» Action item:
Where does the string "circle" appear in the records? Copy each line that holds it.

---------- Extracted records

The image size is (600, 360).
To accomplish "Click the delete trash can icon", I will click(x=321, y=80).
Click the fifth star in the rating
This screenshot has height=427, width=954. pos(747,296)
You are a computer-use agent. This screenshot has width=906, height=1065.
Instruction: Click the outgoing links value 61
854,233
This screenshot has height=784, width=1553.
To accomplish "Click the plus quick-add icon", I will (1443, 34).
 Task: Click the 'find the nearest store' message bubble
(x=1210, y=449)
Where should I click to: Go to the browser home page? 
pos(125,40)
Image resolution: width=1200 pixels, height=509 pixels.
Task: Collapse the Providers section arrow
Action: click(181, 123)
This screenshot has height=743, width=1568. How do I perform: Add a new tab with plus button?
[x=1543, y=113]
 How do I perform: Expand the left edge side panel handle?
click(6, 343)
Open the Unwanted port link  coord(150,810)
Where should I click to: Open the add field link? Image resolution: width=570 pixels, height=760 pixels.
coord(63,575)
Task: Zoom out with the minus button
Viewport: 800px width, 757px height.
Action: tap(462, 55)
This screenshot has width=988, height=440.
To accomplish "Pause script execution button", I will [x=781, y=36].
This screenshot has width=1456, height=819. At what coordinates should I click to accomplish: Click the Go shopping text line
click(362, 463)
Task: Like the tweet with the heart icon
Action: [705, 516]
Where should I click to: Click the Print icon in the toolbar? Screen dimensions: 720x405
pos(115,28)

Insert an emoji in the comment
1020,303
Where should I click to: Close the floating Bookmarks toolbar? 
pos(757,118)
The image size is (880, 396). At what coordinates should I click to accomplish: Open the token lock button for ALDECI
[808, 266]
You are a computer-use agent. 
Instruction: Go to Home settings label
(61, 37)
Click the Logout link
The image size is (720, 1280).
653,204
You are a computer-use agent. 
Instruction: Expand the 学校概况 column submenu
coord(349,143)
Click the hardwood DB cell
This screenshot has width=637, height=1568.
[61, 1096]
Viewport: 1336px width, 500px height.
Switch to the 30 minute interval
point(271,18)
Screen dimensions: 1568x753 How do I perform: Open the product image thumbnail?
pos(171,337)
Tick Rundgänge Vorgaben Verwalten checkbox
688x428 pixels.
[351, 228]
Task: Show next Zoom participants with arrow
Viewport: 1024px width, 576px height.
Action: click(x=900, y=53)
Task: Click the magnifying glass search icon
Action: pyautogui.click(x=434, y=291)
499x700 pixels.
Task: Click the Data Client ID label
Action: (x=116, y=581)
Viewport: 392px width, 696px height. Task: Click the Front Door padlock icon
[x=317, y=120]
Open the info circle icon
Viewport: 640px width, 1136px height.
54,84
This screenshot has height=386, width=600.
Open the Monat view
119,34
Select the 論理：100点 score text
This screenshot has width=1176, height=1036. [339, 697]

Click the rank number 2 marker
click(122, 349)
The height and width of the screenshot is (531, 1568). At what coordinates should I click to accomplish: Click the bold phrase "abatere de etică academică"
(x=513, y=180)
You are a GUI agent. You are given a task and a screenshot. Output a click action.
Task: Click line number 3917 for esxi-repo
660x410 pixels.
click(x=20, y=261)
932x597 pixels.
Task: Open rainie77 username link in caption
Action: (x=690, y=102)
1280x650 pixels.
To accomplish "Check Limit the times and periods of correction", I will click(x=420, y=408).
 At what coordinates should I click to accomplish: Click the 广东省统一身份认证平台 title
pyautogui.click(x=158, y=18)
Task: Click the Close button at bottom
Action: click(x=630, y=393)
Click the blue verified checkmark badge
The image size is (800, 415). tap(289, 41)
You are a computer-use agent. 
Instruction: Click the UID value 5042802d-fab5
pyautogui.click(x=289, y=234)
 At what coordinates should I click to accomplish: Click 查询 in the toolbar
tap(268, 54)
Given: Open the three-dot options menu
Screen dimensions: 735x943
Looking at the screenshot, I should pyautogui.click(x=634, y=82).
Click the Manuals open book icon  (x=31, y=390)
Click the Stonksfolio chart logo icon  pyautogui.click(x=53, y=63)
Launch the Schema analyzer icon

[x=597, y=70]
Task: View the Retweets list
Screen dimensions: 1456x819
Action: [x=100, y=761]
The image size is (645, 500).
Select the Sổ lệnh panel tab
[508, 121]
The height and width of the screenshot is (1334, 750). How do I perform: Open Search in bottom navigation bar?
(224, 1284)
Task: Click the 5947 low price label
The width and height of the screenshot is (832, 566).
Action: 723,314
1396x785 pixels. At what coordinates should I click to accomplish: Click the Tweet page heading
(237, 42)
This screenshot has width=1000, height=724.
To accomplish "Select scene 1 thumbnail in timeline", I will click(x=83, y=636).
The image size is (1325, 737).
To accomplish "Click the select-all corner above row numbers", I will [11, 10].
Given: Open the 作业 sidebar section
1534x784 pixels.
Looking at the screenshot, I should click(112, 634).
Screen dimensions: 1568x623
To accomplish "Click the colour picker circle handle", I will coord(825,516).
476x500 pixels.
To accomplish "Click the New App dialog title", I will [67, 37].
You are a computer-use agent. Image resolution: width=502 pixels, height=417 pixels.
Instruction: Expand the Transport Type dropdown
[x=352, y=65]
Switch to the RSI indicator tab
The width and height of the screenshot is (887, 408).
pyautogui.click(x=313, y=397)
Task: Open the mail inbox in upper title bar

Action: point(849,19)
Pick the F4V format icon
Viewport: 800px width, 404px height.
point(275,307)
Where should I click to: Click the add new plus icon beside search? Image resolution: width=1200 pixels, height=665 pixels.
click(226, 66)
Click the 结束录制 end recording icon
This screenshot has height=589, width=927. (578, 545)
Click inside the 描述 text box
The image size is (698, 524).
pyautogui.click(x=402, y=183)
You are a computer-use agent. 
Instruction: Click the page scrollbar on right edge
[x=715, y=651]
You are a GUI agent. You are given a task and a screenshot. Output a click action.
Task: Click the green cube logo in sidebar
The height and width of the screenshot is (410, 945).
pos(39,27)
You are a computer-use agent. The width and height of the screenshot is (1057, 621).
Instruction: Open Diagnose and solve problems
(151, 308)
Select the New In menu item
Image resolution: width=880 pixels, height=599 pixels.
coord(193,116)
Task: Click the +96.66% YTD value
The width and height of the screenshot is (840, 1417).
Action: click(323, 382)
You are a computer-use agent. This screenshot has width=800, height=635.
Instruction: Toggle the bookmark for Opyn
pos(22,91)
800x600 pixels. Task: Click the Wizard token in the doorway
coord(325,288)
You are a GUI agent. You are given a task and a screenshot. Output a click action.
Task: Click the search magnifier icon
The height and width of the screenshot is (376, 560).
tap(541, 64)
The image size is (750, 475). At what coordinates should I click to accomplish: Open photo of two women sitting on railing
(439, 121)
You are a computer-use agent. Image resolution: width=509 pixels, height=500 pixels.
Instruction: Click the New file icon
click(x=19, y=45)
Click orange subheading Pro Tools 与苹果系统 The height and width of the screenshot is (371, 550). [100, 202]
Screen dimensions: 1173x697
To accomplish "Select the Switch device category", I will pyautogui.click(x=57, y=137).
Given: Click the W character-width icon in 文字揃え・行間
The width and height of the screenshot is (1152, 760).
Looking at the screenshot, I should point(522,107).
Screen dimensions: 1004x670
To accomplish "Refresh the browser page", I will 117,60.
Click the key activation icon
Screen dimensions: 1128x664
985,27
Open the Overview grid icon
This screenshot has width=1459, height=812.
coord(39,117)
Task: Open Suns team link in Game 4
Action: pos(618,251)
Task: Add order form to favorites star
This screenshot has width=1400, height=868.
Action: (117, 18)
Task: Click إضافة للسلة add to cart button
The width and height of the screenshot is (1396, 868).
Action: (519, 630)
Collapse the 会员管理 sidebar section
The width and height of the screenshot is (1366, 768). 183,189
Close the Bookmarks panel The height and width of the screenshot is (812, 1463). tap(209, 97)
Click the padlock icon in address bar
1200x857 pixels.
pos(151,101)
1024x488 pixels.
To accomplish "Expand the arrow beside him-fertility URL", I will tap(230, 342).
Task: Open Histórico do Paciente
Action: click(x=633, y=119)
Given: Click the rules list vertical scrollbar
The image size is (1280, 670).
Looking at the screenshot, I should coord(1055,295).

--------------------

» Exercise answer:
Open the info circle icon
To accomplish "Click the colour picker circle handle", I will coord(825,516).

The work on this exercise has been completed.